* [Directions]: Dropping every picture, set down exactly the lines in the entries below, starting with the line with "JLPT N5 Grammar List (25, 2432)" and going on through the line with "Amenities (642, 99)".

* [Recorded information]:
********

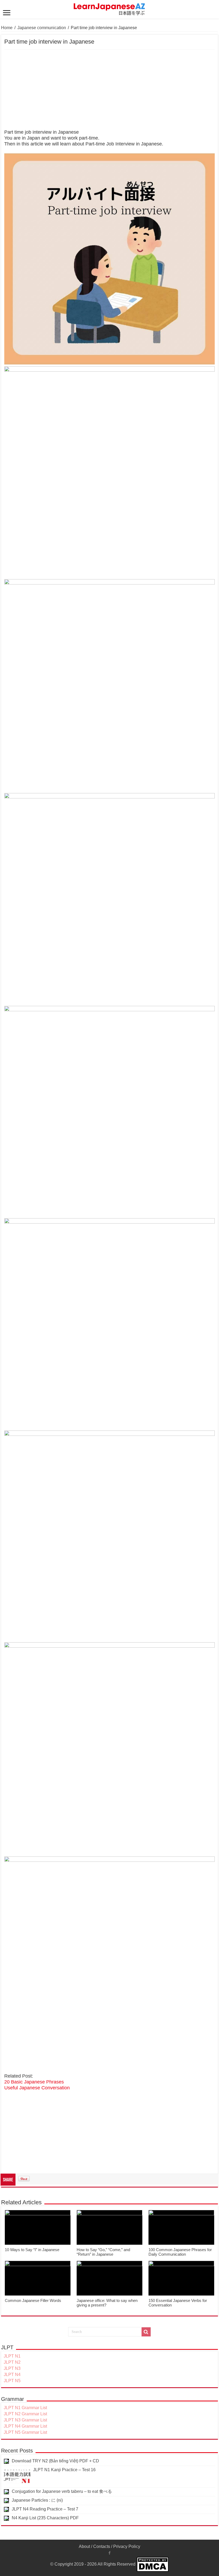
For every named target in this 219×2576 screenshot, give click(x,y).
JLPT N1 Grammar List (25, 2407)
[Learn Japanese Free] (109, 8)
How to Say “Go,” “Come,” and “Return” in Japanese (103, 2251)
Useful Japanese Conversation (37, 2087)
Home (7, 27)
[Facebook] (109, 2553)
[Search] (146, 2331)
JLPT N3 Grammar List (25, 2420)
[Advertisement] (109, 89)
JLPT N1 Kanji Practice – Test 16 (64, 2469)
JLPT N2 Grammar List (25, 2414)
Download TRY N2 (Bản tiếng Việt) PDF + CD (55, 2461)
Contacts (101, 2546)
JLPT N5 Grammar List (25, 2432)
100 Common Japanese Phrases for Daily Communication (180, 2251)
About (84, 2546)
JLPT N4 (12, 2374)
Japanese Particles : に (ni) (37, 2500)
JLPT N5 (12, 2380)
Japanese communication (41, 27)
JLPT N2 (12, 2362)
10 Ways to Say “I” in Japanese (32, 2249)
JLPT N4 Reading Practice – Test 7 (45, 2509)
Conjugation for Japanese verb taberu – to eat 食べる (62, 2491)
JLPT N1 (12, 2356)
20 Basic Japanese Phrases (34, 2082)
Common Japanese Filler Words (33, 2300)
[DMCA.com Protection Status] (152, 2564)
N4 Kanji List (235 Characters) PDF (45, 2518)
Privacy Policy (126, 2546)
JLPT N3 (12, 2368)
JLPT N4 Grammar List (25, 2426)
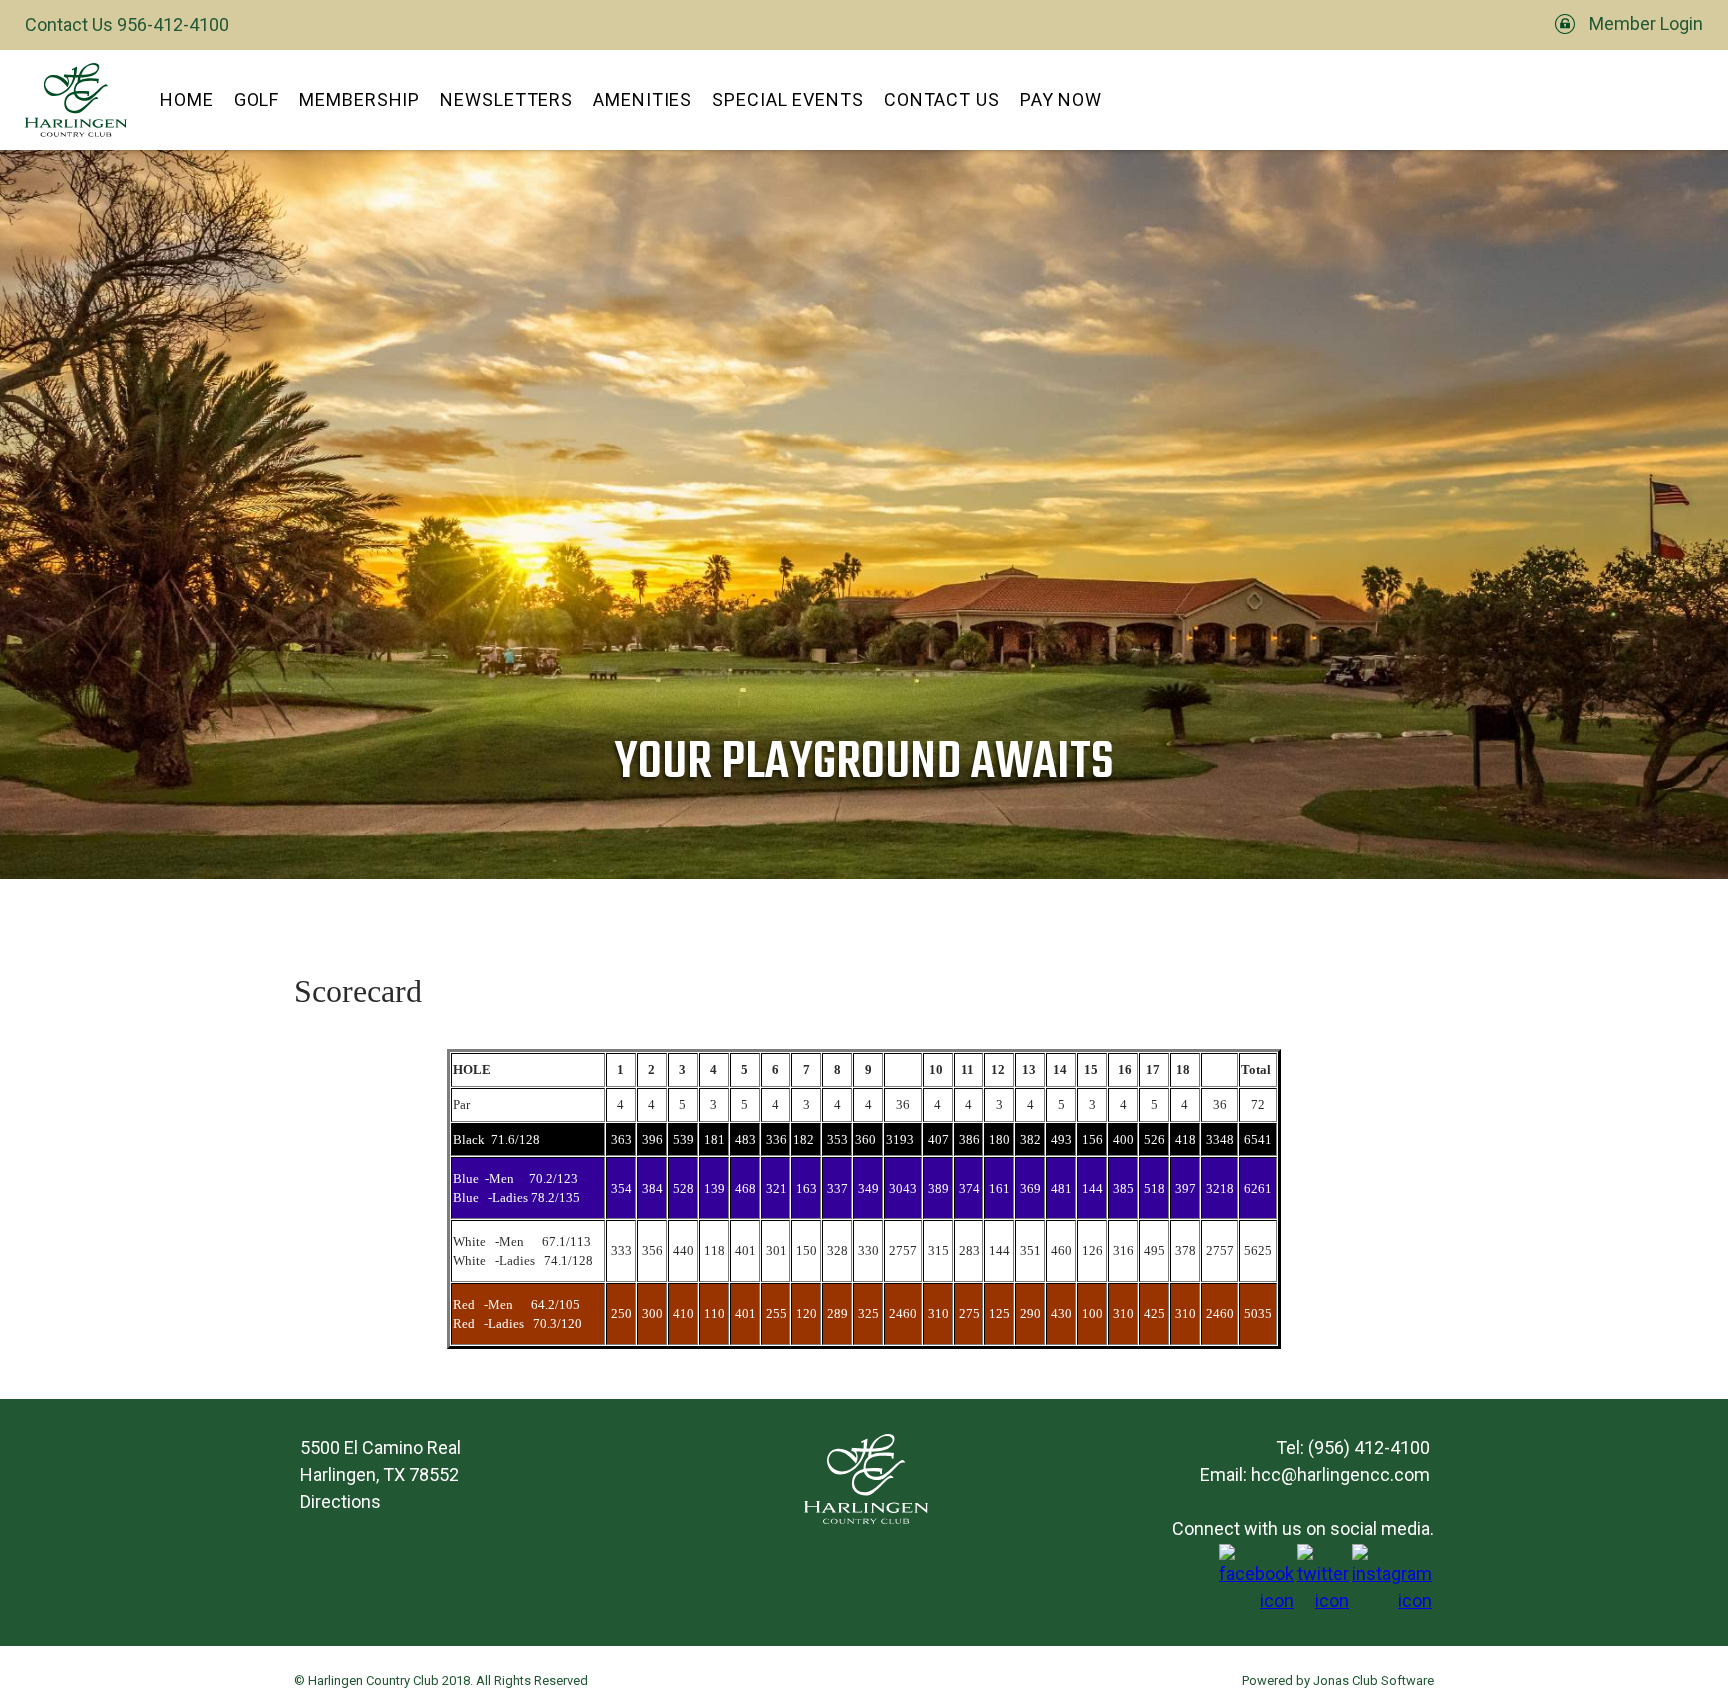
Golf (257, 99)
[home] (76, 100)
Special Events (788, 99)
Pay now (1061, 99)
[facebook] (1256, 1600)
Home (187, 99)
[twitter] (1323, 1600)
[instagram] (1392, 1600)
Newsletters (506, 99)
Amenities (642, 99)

********

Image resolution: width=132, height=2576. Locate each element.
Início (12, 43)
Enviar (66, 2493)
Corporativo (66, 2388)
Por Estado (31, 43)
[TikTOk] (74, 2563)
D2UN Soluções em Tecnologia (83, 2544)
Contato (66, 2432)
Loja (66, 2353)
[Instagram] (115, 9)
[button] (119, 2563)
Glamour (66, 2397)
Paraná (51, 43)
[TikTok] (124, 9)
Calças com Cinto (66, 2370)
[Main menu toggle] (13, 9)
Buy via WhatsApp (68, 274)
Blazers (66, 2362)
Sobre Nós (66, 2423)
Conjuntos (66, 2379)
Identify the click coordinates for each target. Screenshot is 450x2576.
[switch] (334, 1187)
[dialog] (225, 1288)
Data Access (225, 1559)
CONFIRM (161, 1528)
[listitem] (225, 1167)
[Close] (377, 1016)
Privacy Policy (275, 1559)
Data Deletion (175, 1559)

********

* [Problem solution]:
JLPT N5 Grammar List (25, 2432)
100 Common Japanese Phrases for Daily Communication (180, 2251)
About (84, 2546)
JLPT N4 (12, 2374)
Japanese Particles : に (ni) (37, 2500)
JLPT N5 (12, 2380)
Japanese communication (41, 27)
JLPT N2 (12, 2362)
10 Ways to Say “I” in Japanese (32, 2249)
JLPT N4 Reading Practice – Test 7 (45, 2509)
Conjugation for Japanese verb taberu – to eat 食べる (62, 2491)
JLPT N1 (12, 2356)
20 Basic Japanese Phrases (34, 2082)
Common Japanese Filler Words (33, 2300)
[DMCA.com Protection Status] (152, 2564)
N4 Kanji List (235 Characters) PDF (45, 2518)
Privacy Policy (126, 2546)
JLPT N3 (12, 2368)
JLPT N4 Grammar List (25, 2426)
Golf (257, 99)
[home] (76, 100)
Special Events (788, 99)
Pay now (1061, 99)
[facebook] (1256, 1600)
Home (187, 99)
[twitter] (1323, 1600)
[instagram] (1392, 1600)
Newsletters (506, 99)
Amenities (642, 99)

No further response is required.